**Problem statement**
Rewrite the listing below as a Markdown table with two columns, Row and Line. Put each non-blank line in its own numbered row, and leave out blank lines.

**Material provided**

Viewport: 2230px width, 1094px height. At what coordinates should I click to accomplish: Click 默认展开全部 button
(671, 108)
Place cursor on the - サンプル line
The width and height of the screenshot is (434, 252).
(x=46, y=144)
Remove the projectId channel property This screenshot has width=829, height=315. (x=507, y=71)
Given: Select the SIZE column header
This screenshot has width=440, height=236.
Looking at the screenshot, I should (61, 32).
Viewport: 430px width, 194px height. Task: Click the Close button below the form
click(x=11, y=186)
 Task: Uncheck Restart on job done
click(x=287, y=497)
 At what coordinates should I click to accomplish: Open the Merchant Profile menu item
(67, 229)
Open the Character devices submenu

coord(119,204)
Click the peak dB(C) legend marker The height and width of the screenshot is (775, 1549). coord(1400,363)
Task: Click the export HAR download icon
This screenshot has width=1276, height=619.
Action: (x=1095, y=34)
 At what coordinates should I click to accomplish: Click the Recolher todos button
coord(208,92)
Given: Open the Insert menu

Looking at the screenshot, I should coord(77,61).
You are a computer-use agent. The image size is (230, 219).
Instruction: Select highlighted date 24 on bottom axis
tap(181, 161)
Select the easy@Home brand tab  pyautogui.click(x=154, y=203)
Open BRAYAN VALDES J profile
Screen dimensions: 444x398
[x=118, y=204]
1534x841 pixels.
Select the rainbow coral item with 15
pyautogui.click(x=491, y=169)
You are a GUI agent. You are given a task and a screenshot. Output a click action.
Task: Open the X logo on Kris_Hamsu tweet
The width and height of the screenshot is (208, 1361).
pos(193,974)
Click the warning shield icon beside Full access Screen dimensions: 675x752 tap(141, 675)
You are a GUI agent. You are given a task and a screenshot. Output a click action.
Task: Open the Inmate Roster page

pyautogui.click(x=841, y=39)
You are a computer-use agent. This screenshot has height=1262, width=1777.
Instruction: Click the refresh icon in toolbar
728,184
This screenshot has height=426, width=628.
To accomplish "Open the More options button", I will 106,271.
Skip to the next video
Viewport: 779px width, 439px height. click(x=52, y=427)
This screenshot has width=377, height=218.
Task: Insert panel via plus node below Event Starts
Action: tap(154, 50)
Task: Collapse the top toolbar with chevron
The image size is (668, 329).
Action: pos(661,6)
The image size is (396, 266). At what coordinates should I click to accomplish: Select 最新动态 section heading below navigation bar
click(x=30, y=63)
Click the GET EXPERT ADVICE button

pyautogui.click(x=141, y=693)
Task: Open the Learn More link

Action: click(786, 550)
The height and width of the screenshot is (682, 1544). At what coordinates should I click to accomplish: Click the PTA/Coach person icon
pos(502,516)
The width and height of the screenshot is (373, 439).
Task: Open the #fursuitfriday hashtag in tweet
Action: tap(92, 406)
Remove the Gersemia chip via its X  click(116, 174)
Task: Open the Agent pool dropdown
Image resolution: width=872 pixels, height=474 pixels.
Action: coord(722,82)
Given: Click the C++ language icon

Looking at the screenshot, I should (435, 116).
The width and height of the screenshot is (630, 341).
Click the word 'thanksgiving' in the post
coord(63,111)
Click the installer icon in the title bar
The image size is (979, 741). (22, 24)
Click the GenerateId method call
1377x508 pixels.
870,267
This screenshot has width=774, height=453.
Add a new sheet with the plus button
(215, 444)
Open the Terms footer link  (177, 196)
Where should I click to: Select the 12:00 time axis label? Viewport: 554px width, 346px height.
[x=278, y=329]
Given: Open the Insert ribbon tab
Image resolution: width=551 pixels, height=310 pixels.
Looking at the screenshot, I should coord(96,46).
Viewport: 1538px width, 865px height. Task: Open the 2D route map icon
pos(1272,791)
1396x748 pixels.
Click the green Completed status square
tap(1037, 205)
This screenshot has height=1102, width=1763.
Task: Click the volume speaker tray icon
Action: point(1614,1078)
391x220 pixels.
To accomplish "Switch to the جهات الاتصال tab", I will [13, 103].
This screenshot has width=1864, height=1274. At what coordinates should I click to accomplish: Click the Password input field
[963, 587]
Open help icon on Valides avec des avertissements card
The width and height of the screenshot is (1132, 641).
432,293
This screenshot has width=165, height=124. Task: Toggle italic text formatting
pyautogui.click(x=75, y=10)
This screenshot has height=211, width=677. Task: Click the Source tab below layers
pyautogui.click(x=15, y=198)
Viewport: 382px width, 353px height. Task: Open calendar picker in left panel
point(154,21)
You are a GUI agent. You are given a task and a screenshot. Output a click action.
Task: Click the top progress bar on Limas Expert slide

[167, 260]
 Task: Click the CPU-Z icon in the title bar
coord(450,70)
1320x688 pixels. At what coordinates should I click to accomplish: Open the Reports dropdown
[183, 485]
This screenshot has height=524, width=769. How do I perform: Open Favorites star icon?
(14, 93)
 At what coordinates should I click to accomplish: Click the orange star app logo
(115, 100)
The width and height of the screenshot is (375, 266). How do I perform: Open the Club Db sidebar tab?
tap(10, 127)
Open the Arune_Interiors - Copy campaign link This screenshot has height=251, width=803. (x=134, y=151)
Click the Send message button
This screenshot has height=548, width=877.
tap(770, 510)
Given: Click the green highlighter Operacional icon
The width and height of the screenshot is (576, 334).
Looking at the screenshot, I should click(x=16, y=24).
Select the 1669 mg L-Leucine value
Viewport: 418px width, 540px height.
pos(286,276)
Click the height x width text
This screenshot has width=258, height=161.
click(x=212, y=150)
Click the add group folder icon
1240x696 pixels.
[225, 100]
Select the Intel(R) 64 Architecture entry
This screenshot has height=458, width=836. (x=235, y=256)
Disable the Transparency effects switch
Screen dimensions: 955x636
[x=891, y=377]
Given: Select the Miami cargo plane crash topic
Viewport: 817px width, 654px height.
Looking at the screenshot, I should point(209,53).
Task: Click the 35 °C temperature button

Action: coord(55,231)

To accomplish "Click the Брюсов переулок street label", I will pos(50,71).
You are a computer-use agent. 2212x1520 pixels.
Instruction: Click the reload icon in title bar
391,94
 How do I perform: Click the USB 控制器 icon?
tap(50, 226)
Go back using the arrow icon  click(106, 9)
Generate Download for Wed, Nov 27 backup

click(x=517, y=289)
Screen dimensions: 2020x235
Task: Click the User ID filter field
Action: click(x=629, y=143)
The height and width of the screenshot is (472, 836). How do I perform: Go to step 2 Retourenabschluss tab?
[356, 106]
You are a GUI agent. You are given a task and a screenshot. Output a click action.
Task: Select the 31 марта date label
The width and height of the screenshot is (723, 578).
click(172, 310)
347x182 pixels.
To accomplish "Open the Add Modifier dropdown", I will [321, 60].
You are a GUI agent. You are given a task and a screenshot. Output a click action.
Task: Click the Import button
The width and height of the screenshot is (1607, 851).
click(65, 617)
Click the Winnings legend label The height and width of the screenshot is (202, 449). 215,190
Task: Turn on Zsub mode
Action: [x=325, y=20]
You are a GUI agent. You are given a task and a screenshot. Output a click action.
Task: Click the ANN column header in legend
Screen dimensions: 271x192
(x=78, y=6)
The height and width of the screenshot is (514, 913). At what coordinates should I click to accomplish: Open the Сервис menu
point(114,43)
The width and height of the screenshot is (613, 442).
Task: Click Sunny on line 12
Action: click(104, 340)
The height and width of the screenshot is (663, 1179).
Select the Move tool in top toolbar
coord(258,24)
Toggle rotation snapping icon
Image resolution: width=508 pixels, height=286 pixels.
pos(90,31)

**Written response**
| Row | Line |
|---|---|
| 1 | Viewport: 2230px width, 1094px height. At what coordinates should I click to accomplish: Click 默认展开全部 button |
| 2 | (671, 108) |
| 3 | Place cursor on the - サンプル line |
| 4 | The width and height of the screenshot is (434, 252). |
| 5 | (x=46, y=144) |
| 6 | Remove the projectId channel property This screenshot has width=829, height=315. (x=507, y=71) |
| 7 | Given: Select the SIZE column header |
| 8 | This screenshot has width=440, height=236. |
| 9 | Looking at the screenshot, I should (61, 32). |
| 10 | Viewport: 430px width, 194px height. Task: Click the Close button below the form |
| 11 | click(x=11, y=186) |
| 12 |  Task: Uncheck Restart on job done |
| 13 | click(x=287, y=497) |
| 14 |  At what coordinates should I click to accomplish: Open the Merchant Profile menu item |
| 15 | (67, 229) |
| 16 | Open the Character devices submenu |
| 17 | coord(119,204) |
| 18 | Click the peak dB(C) legend marker The height and width of the screenshot is (775, 1549). coord(1400,363) |
| 19 | Task: Click the export HAR download icon |
| 20 | This screenshot has width=1276, height=619. |
| 21 | Action: (x=1095, y=34) |
| 22 |  At what coordinates should I click to accomplish: Click the Recolher todos button |
| 23 | coord(208,92) |
| 24 | Given: Open the Insert menu |
| 25 | Looking at the screenshot, I should coord(77,61). |
| 26 | You are a computer-use agent. The image size is (230, 219). |
| 27 | Instruction: Select highlighted date 24 on bottom axis |
| 28 | tap(181, 161) |
| 29 | Select the easy@Home brand tab  pyautogui.click(x=154, y=203) |
| 30 | Open BRAYAN VALDES J profile |
| 31 | Screen dimensions: 444x398 |
| 32 | [x=118, y=204] |
| 33 | 1534x841 pixels. |
| 34 | Select the rainbow coral item with 15 |
| 35 | pyautogui.click(x=491, y=169) |
| 36 | You are a GUI agent. You are given a task and a screenshot. Output a click action. |
| 37 | Task: Open the X logo on Kris_Hamsu tweet |
| 38 | The width and height of the screenshot is (208, 1361). |
| 39 | pos(193,974) |
| 40 | Click the warning shield icon beside Full access Screen dimensions: 675x752 tap(141, 675) |
| 41 | You are a GUI agent. You are given a task and a screenshot. Output a click action. |
| 42 | Task: Open the Inmate Roster page |
| 43 | pyautogui.click(x=841, y=39) |
| 44 | You are a computer-use agent. This screenshot has height=1262, width=1777. |
| 45 | Instruction: Click the refresh icon in toolbar |
| 46 | 728,184 |
| 47 | This screenshot has height=426, width=628. |
| 48 | To accomplish "Open the More options button", I will 106,271. |
| 49 | Skip to the next video |
| 50 | Viewport: 779px width, 439px height. click(x=52, y=427) |
| 51 | This screenshot has width=377, height=218. |
| 52 | Task: Insert panel via plus node below Event Starts |
| 53 | Action: tap(154, 50) |
| 54 | Task: Collapse the top toolbar with chevron |
| 55 | The image size is (668, 329). |
| 56 | Action: pos(661,6) |
| 57 | The image size is (396, 266). At what coordinates should I click to accomplish: Select 最新动态 section heading below navigation bar |
| 58 | click(x=30, y=63) |
| 59 | Click the GET EXPERT ADVICE button |
| 60 | pyautogui.click(x=141, y=693) |
| 61 | Task: Open the Learn More link |
| 62 | Action: click(786, 550) |
| 63 | The height and width of the screenshot is (682, 1544). At what coordinates should I click to accomplish: Click the PTA/Coach person icon |
| 64 | pos(502,516) |
| 65 | The width and height of the screenshot is (373, 439). |
| 66 | Task: Open the #fursuitfriday hashtag in tweet |
| 67 | Action: tap(92, 406) |
| 68 | Remove the Gersemia chip via its X  click(116, 174) |
| 69 | Task: Open the Agent pool dropdown |
| 70 | Image resolution: width=872 pixels, height=474 pixels. |
| 71 | Action: coord(722,82) |
| 72 | Given: Click the C++ language icon |
| 73 | Looking at the screenshot, I should (435, 116). |
| 74 | The width and height of the screenshot is (630, 341). |
| 75 | Click the word 'thanksgiving' in the post |
| 76 | coord(63,111) |
| 77 | Click the installer icon in the title bar |
| 78 | The image size is (979, 741). (22, 24) |
| 79 | Click the GenerateId method call |
| 80 | 1377x508 pixels. |
| 81 | 870,267 |
| 82 | This screenshot has width=774, height=453. |
| 83 | Add a new sheet with the plus button |
| 84 | (215, 444) |
| 85 | Open the Terms footer link  (177, 196) |
| 86 | Where should I click to: Select the 12:00 time axis label? Viewport: 554px width, 346px height. |
| 87 | [x=278, y=329] |
| 88 | Given: Open the Insert ribbon tab |
| 89 | Image resolution: width=551 pixels, height=310 pixels. |
| 90 | Looking at the screenshot, I should coord(96,46). |
| 91 | Viewport: 1538px width, 865px height. Task: Open the 2D route map icon |
| 92 | pos(1272,791) |
| 93 | 1396x748 pixels. |
| 94 | Click the green Completed status square |
| 95 | tap(1037, 205) |
| 96 | This screenshot has height=1102, width=1763. |
| 97 | Task: Click the volume speaker tray icon |
| 98 | Action: point(1614,1078) |
| 99 | 391x220 pixels. |
| 100 | To accomplish "Switch to the جهات الاتصال tab", I will [13, 103]. |
| 101 | This screenshot has width=1864, height=1274. At what coordinates should I click to accomplish: Click the Password input field |
| 102 | [963, 587] |
| 103 | Open help icon on Valides avec des avertissements card |
| 104 | The width and height of the screenshot is (1132, 641). |
| 105 | 432,293 |
| 106 | This screenshot has width=165, height=124. Task: Toggle italic text formatting |
| 107 | pyautogui.click(x=75, y=10) |
| 108 | This screenshot has height=211, width=677. Task: Click the Source tab below layers |
| 109 | pyautogui.click(x=15, y=198) |
| 110 | Viewport: 382px width, 353px height. Task: Open calendar picker in left panel |
| 111 | point(154,21) |
| 112 | You are a GUI agent. You are given a task and a screenshot. Output a click action. |
| 113 | Task: Click the top progress bar on Limas Expert slide |
| 114 | [167, 260] |
| 115 |  Task: Click the CPU-Z icon in the title bar |
| 116 | coord(450,70) |
| 117 | 1320x688 pixels. At what coordinates should I click to accomplish: Open the Reports dropdown |
| 118 | [183, 485] |
| 119 | This screenshot has height=524, width=769. How do I perform: Open Favorites star icon? |
| 120 | (14, 93) |
| 121 |  At what coordinates should I click to accomplish: Click the orange star app logo |
| 122 | (115, 100) |
| 123 | The width and height of the screenshot is (375, 266). How do I perform: Open the Club Db sidebar tab? |
| 124 | tap(10, 127) |
| 125 | Open the Arune_Interiors - Copy campaign link This screenshot has height=251, width=803. (x=134, y=151) |
| 126 | Click the Send message button |
| 127 | This screenshot has height=548, width=877. |
| 128 | tap(770, 510) |
| 129 | Given: Click the green highlighter Operacional icon |
| 130 | The width and height of the screenshot is (576, 334). |
| 131 | Looking at the screenshot, I should click(x=16, y=24). |
| 132 | Select the 1669 mg L-Leucine value |
| 133 | Viewport: 418px width, 540px height. |
| 134 | pos(286,276) |
| 135 | Click the height x width text |
| 136 | This screenshot has width=258, height=161. |
| 137 | click(x=212, y=150) |
| 138 | Click the add group folder icon |
| 139 | 1240x696 pixels. |
| 140 | [225, 100] |
| 141 | Select the Intel(R) 64 Architecture entry |
| 142 | This screenshot has height=458, width=836. (x=235, y=256) |
| 143 | Disable the Transparency effects switch |
| 144 | Screen dimensions: 955x636 |
| 145 | [x=891, y=377] |
| 146 | Given: Select the Miami cargo plane crash topic |
| 147 | Viewport: 817px width, 654px height. |
| 148 | Looking at the screenshot, I should point(209,53). |
| 149 | Task: Click the 35 °C temperature button |
| 150 | Action: coord(55,231) |
| 151 | To accomplish "Click the Брюсов переулок street label", I will pos(50,71). |
| 152 | You are a computer-use agent. 2212x1520 pixels. |
| 153 | Instruction: Click the reload icon in title bar |
| 154 | 391,94 |
| 155 |  How do I perform: Click the USB 控制器 icon? |
| 156 | tap(50, 226) |
| 157 | Go back using the arrow icon  click(106, 9) |
| 158 | Generate Download for Wed, Nov 27 backup |
| 159 | click(x=517, y=289) |
| 160 | Screen dimensions: 2020x235 |
| 161 | Task: Click the User ID filter field |
| 162 | Action: click(x=629, y=143) |
| 163 | The height and width of the screenshot is (472, 836). How do I perform: Go to step 2 Retourenabschluss tab? |
| 164 | [356, 106] |
| 165 | You are a GUI agent. You are given a task and a screenshot. Output a click action. |
| 166 | Task: Select the 31 марта date label |
| 167 | The width and height of the screenshot is (723, 578). |
| 168 | click(172, 310) |
| 169 | 347x182 pixels. |
| 170 | To accomplish "Open the Add Modifier dropdown", I will [321, 60]. |
| 171 | You are a GUI agent. You are given a task and a screenshot. Output a click action. |
| 172 | Task: Click the Import button |
| 173 | The width and height of the screenshot is (1607, 851). |
| 174 | click(65, 617) |
| 175 | Click the Winnings legend label The height and width of the screenshot is (202, 449). 215,190 |
| 176 | Task: Turn on Zsub mode |
| 177 | Action: [x=325, y=20] |
| 178 | You are a GUI agent. You are given a task and a screenshot. Output a click action. |
| 179 | Task: Click the ANN column header in legend |
| 180 | Screen dimensions: 271x192 |
| 181 | (x=78, y=6) |
| 182 | The height and width of the screenshot is (514, 913). At what coordinates should I click to accomplish: Open the Сервис menu |
| 183 | point(114,43) |
| 184 | The width and height of the screenshot is (613, 442). |
| 185 | Task: Click Sunny on line 12 |
| 186 | Action: click(104, 340) |
| 187 | The height and width of the screenshot is (663, 1179). |
| 188 | Select the Move tool in top toolbar |
| 189 | coord(258,24) |
| 190 | Toggle rotation snapping icon |
| 191 | Image resolution: width=508 pixels, height=286 pixels. |
| 192 | pos(90,31) |